The form of Bengali culture commonly associated with the works of Rabindranath Tagore is rooted in the Hindu bhadralok tradition, a cultural framework that has had comparatively limited influence among Bengalis in the Andaman and Nicobar Islands. Most Andaman Bengalis are of Namaḥśūdra origin. Many were resettled in the islands following the Partition of India and subsequent displacement from East Bengal. Historically, sections of the community placed greater emphasis on their distinct social and religious traditions than on a broader Hindu identity. Many adherents of the Matua movement continue to interpret their beliefs through anti-caste, anti-Brahmanical and in some cases, Buddhist-influenced perspectives.

A large proportion of the Bengali community in the islands identifies with the Matuyā religious movement (Matuyā panthī). The word matuyā means "intoxicated" or "absorbed in devotional love". The movement originated in the first half of the 19th century in the Faridpur district of East Bengal (now Bangladesh). Influenced by earlier Tantric Vaishnava traditions, it emphasises social equality and emerged primarily among members of the Namaḥśūdra community, who were historically regarded as an "untouchable" caste. It developed in opposition to caste discrimination within the Brahmanical social order and shares elements with other Bengali religious traditions, including the bāul, kirān, mātām, baiṭhak panthī and kīrtan traditions.

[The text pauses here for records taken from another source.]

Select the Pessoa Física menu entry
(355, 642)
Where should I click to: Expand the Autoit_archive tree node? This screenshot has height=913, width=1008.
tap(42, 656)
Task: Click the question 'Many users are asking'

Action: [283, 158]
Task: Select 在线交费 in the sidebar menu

The Partition of India in 1947 and the creation of East Pakistan displaced much of the Matua population of East Bengal. Following resettlement in the Andaman and Nicobar Islands, music and oral traditions became important means of preserving community identity. Singing gatherings (gāner āsar), devotional songs and dance continue to play a central role in Matua religious and cultural life.

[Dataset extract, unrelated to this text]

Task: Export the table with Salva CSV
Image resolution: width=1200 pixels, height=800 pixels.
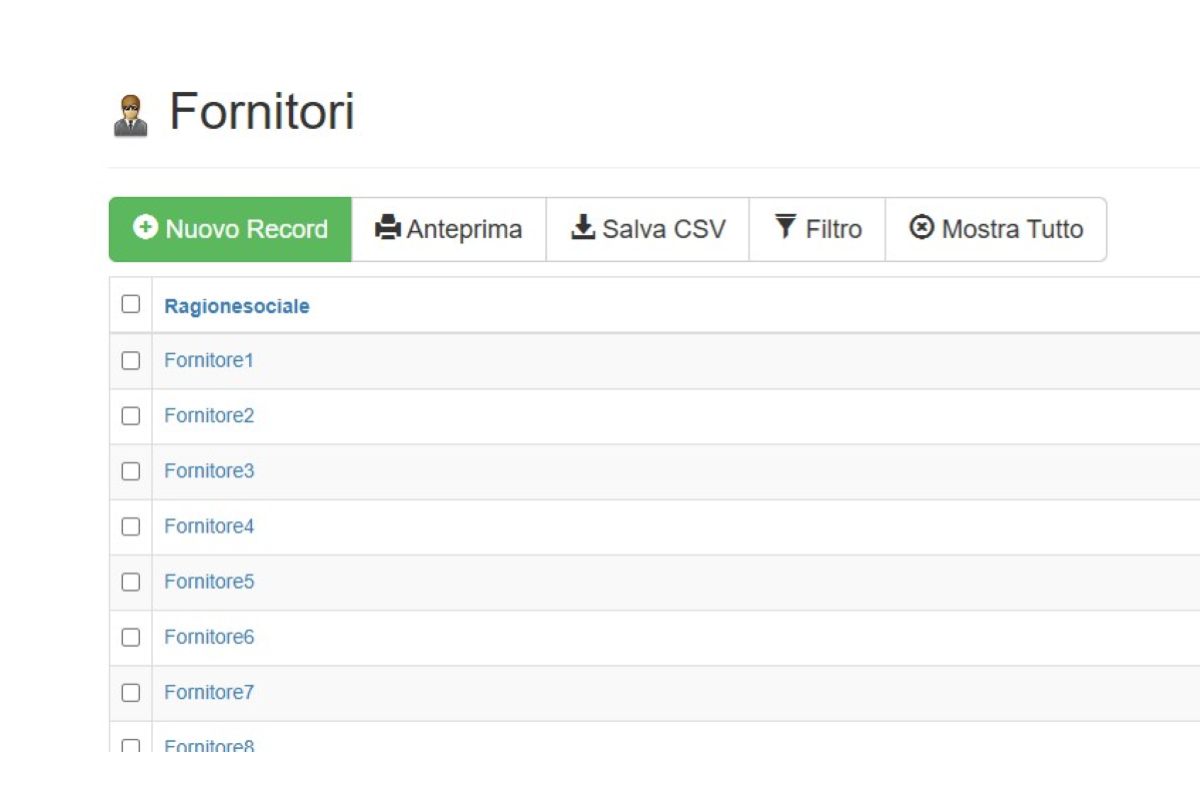Action: tap(648, 229)

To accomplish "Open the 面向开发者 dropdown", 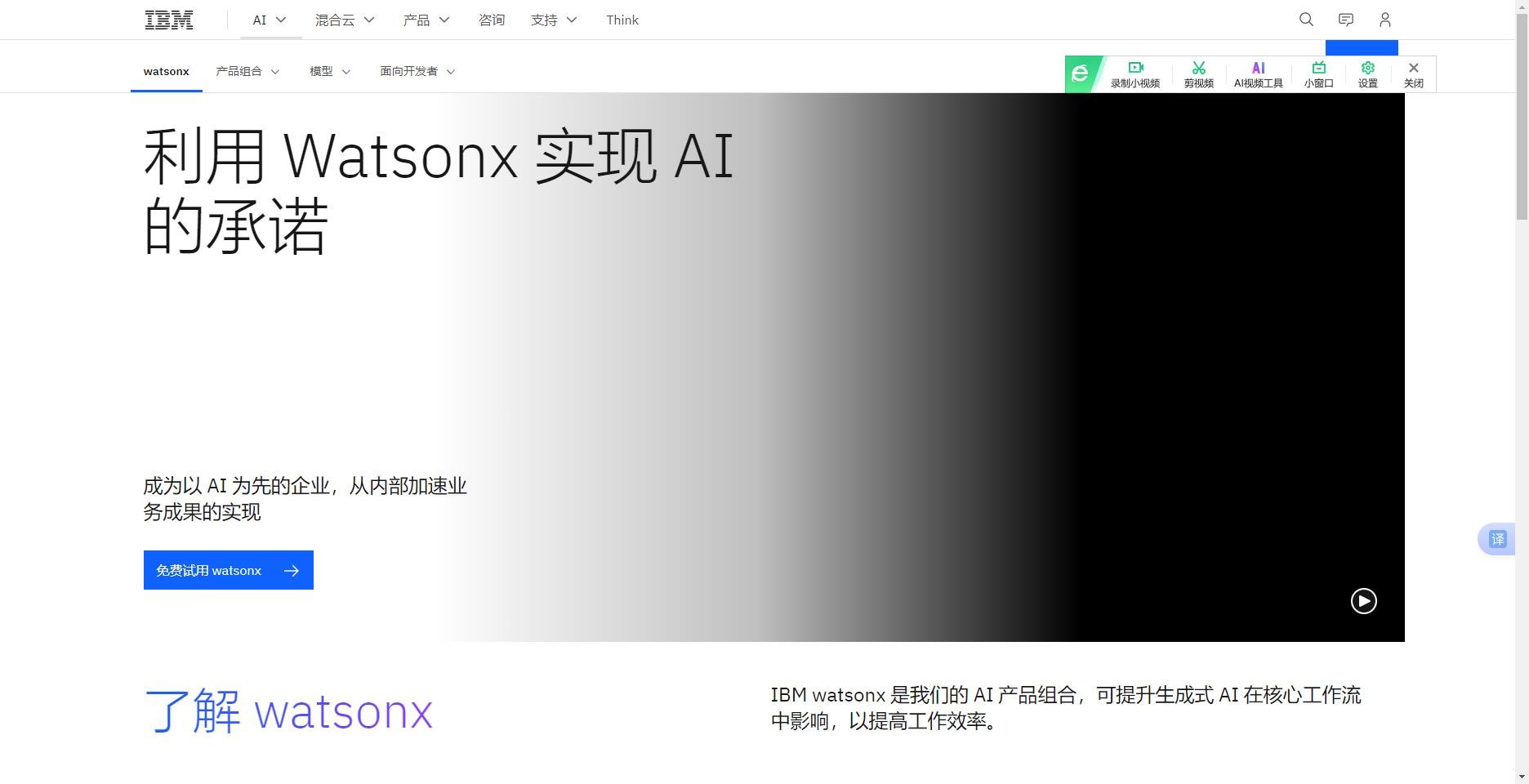I will coord(417,71).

==Social and political status==
In 2005, Bengali settlers were given OBC status in the Union Territory's reservation policies. Many settlers interpreted this as a disadvantage because the largely rural Bengali community had to share reserved seats in education and government employment with other groups.

Bengali has an established place in territorial schooling. The Nicobar district education page states that education is provided in five media, including Bengali, alongside English, Hindi, Tamil and Telugu.